Well this bring me back to my OP...  Newspaper companies must turn a profit in order to continue to create news and they are putting up paywalls to protect the journalism from theft. Which it would seem means "the only way you (the public) can get an honest account of the whats going on in the world is if you (the voter) can afford to pay for it? Not sure how I feel about that."


----------



## nononono (May 14, 2018)

tenacious said:


> Well this bring me back to my OP...  Newspaper companies must turn a profit in order to continue to create news and they are putting up paywalls to protect the journalism from theft. Which it would seem means "the only way you (the public) can get an honest account of the whats going on in the world is if you (the voter) can afford to pay for it? Not sure how I feel about that."

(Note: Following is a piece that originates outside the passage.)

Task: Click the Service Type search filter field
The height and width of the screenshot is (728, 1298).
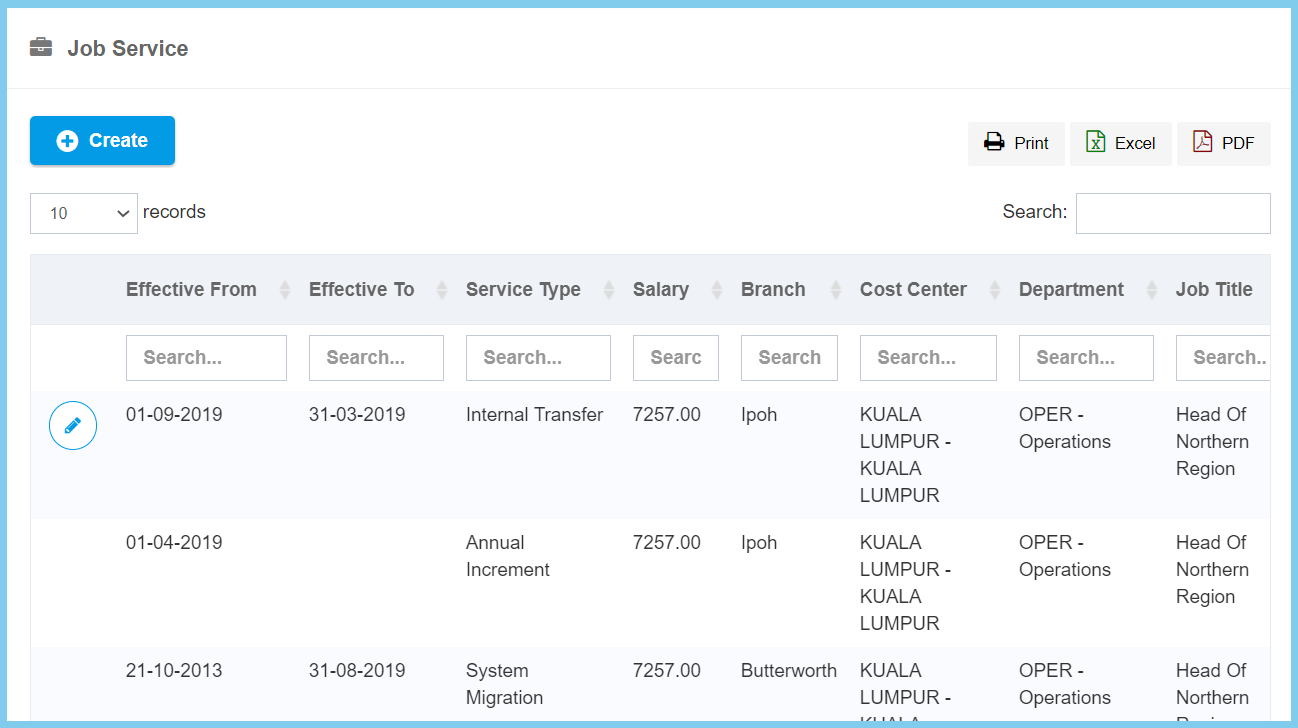Action: [x=538, y=358]
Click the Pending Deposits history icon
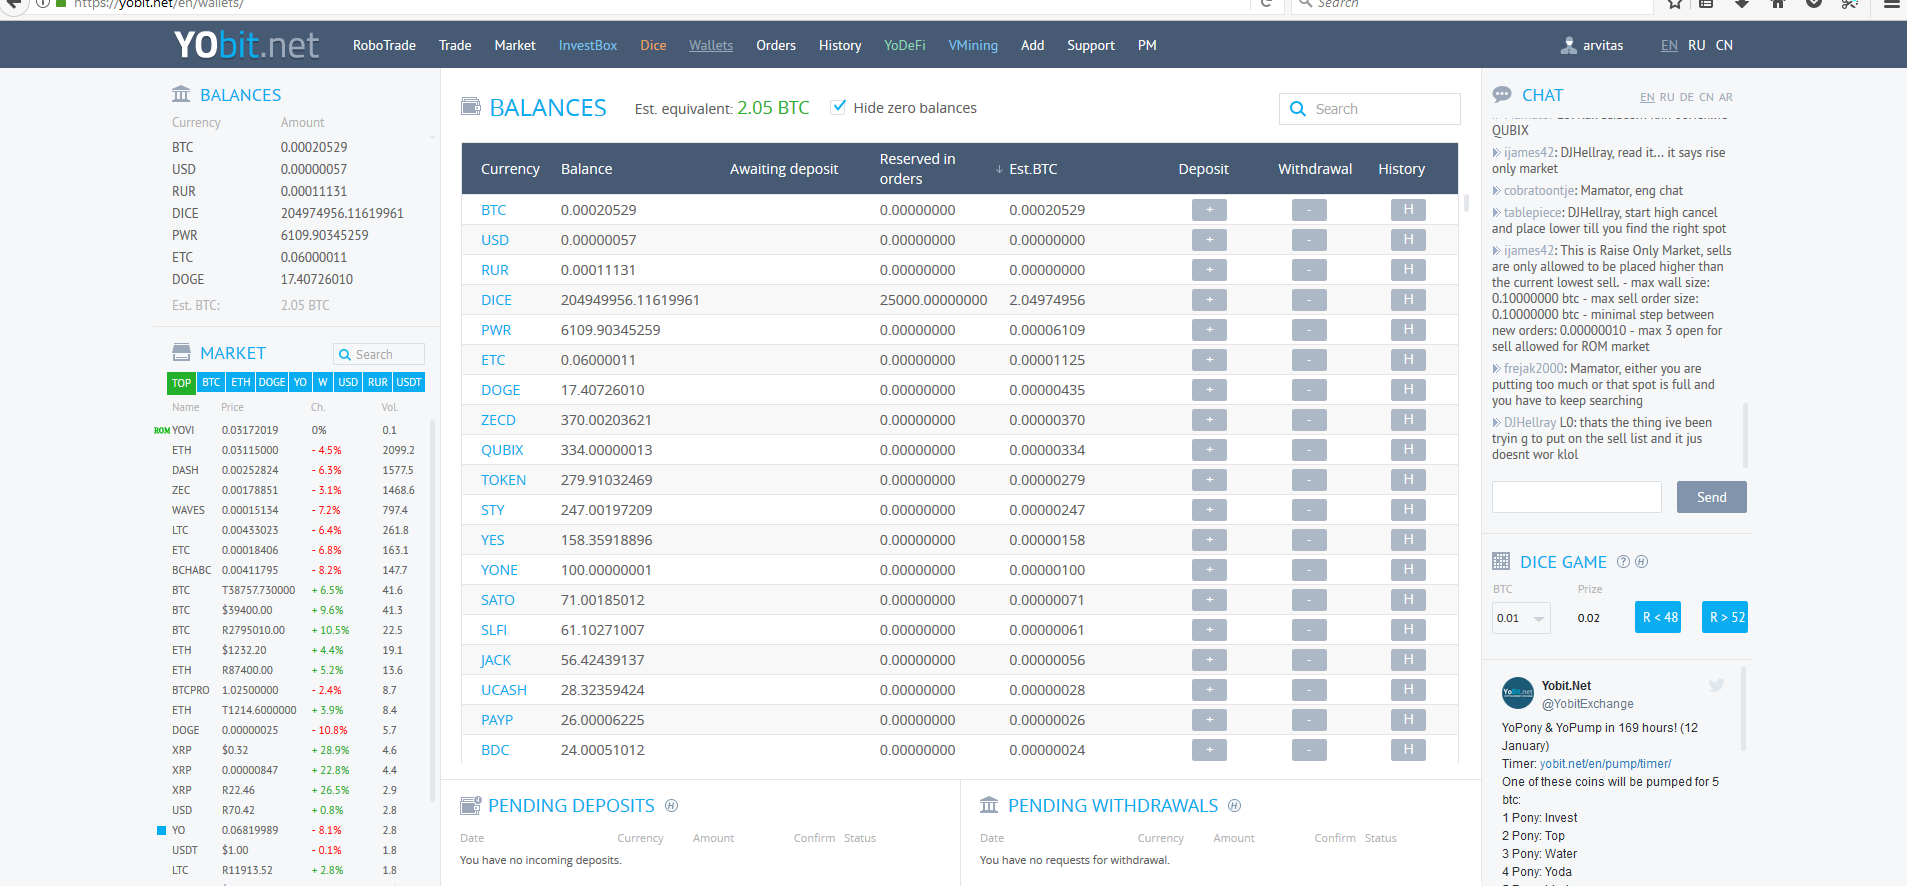 (671, 806)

*You have No Idea what I've just plopped in your lap.... ( V-50 )*

*Mr Turd ........you are truly full of crap.*


----------



## tenacious (May 14, 2018)

nononono said:


> *You have No Idea what I've just plopped in your lap.... ( V-50 )*
> 
> *Mr Turd ........you are truly full of crap.*


You know I think I'm going to switch you out for Bruddah on my ignore list nono.  I've been thinking of starting a post about the VA and think his input would be enlighting anyway.    Bye bye


----------



## Ricky Fandango (May 14, 2018)

tenacious said:


> Well this bring me back to my OP...  Newspaper companies must turn a profit in order to continue to create news and they are putting up paywalls to protect the journalism from theft. Which it would seem means "the only way you (the public) can get an honest account of the whats going on in the world is if you (the voter) can afford to pay for it? Not sure how I feel about that."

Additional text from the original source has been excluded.